Contents


XML transformation with WebSphere Message Broker Version V6

Comments

What does the XMLTransformation node do?

XSL transformation (XSLT) is a standards-based technology that transforms XML documents. Transformation rules for the input XML documents are described in the programming language known as Extensible Stylesheet Language (XSL), which is itself in XML. The XSL transformation rules reside in a document called a stylesheet. For information on the W3C specifications for XSLT and XSL, see Related topics below.

In addition to providing other data transformation technologies -- ESQL using a Compute node and Java® programming using a JavaCompute node -- IBM® WebSphere® Message Broker V6 provides XSLT capability in its XMLTransformation node (hereafter called the XMLT node). The XMLT node is basically a wrapper around an XSL transformation engine. The XMLT node also facilitates XSL transformation of WebSphere Message Broker messages. The following diagram outlines the transformation process applied to a WebSphere Message Broker message by the XMLT node:

Figure 1. WebSphere Message Broker XSL transformation
Figure 1. WebSphere Message Broker XSL transformation
Figure 1. WebSphere Message Broker XSL transformation
  • The XMLT node takes the entire body of a WebSphere Message Broker message as its input XML document. It is your responsibility to ensure that the input message body can be parsed into an XML document.
  • Although the environment information in an input message is passed to the output, a new output message, which is the output of the XSLT, is generated by the node. If you need to make the original input message body available on the output side, you must do so explicitly by writing code in the stylesheet to copy the input message body to the output.
  • The node requires another input -- a stylesheet to perform a transformation. WebSphere Message Broker provides flexible run-time stylesheet selection and caching, as explained below.

#### [Exercise task 1]
In two sentences, summarize the page on XML transformation with WebSphere Message Broker.
#### [Exercise task 2]
From the page on XML transformation, extract the stretch from "What does the" through "Related topics below.".
The lines after this point come from a separate source.

#### [Provided data]
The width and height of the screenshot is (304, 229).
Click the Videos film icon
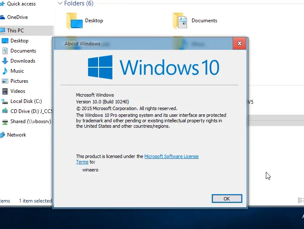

#### [Correct result 1]
WebSphere Message Broker V6 offers XSL transformation through its XMLTransformation (XMLT) node, which is basically a wrapper around an XSL transformation engine that applies transformation rules written in XSL and kept in a stylesheet. The node takes the entire message body as its input XML document, generates a new output message, and needs a stylesheet, which the broker selects and caches flexibly at run time.

#### [Correct result 2]
What does the XMLTransformation node do?

XSL transformation (XSLT) is a standards-based technology that transforms XML documents. Transformation rules for the input XML documents are described in the programming language known as Extensible Stylesheet Language (XSL), which is itself in XML. The XSL transformation rules reside in a document called a stylesheet. For information on the W3C specifications for XSLT and XSL, see Related topics below.